## Problem to work on
Update the data from the line containing "Image resolution: width=1288" through the end, replacing "checkbox" with "toggle" and leaving everything else unchanged. Omit the pictures from the output.

+++

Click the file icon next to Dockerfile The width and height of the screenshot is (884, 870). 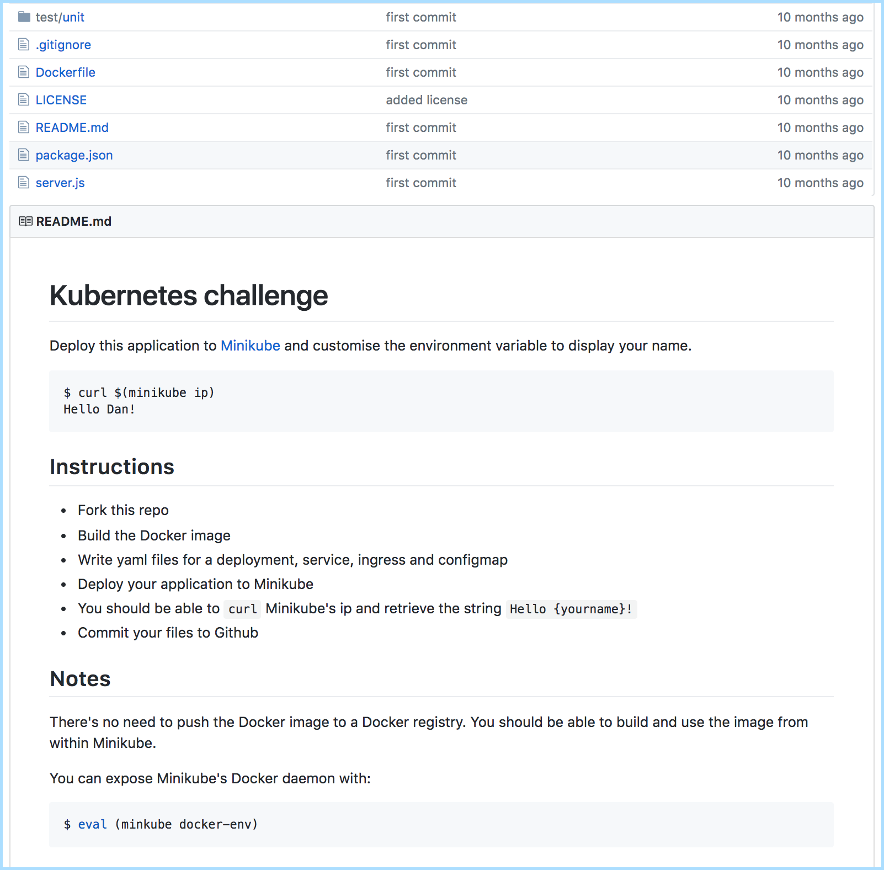(x=24, y=72)
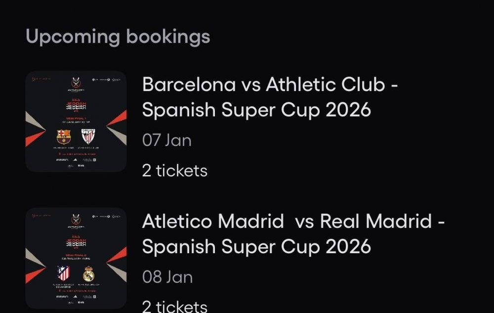The image size is (494, 313).
Task: Click Super Cup logo atop Barcelona poster
Action: (x=76, y=83)
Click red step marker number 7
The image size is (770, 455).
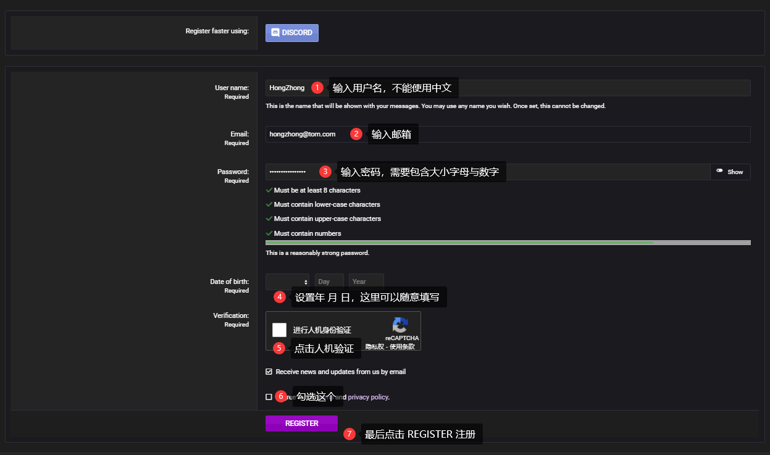tap(349, 434)
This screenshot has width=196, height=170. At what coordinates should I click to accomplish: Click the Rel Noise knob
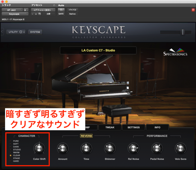(133, 148)
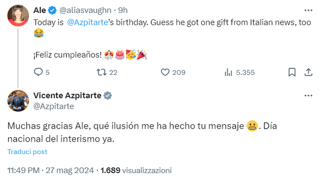Open more options on Ale's tweet
Viewport: 319px width, 180px height.
pyautogui.click(x=309, y=10)
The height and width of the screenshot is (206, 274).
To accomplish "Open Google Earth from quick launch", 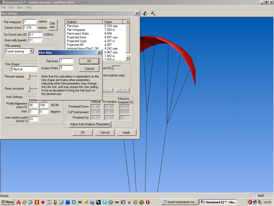I will [92, 202].
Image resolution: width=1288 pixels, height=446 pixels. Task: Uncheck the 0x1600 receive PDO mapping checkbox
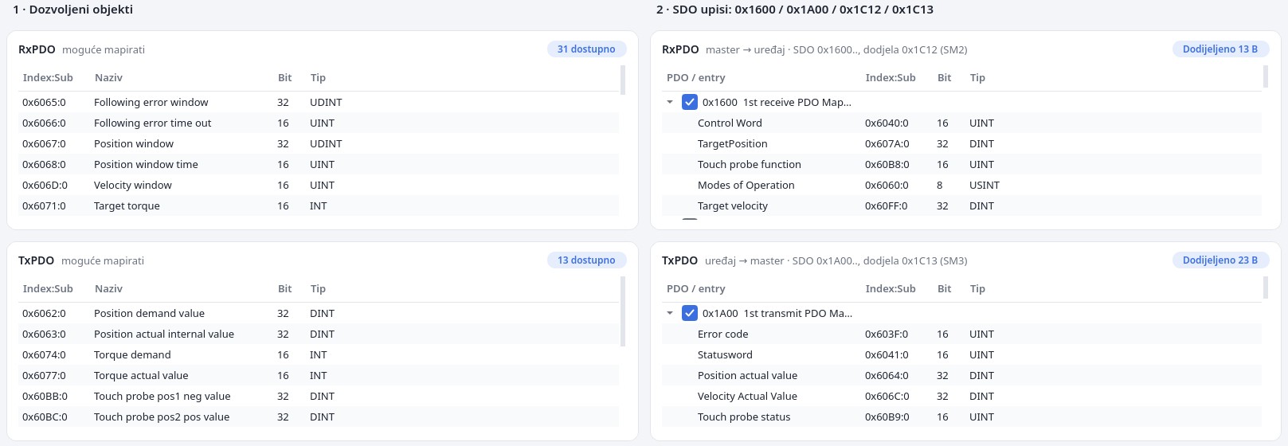coord(690,102)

+++

## The output
Image resolution: width=1288 pixels, height=446 pixels. Task: Uncheck the 0x1600 receive PDO mapping toggle
coord(690,102)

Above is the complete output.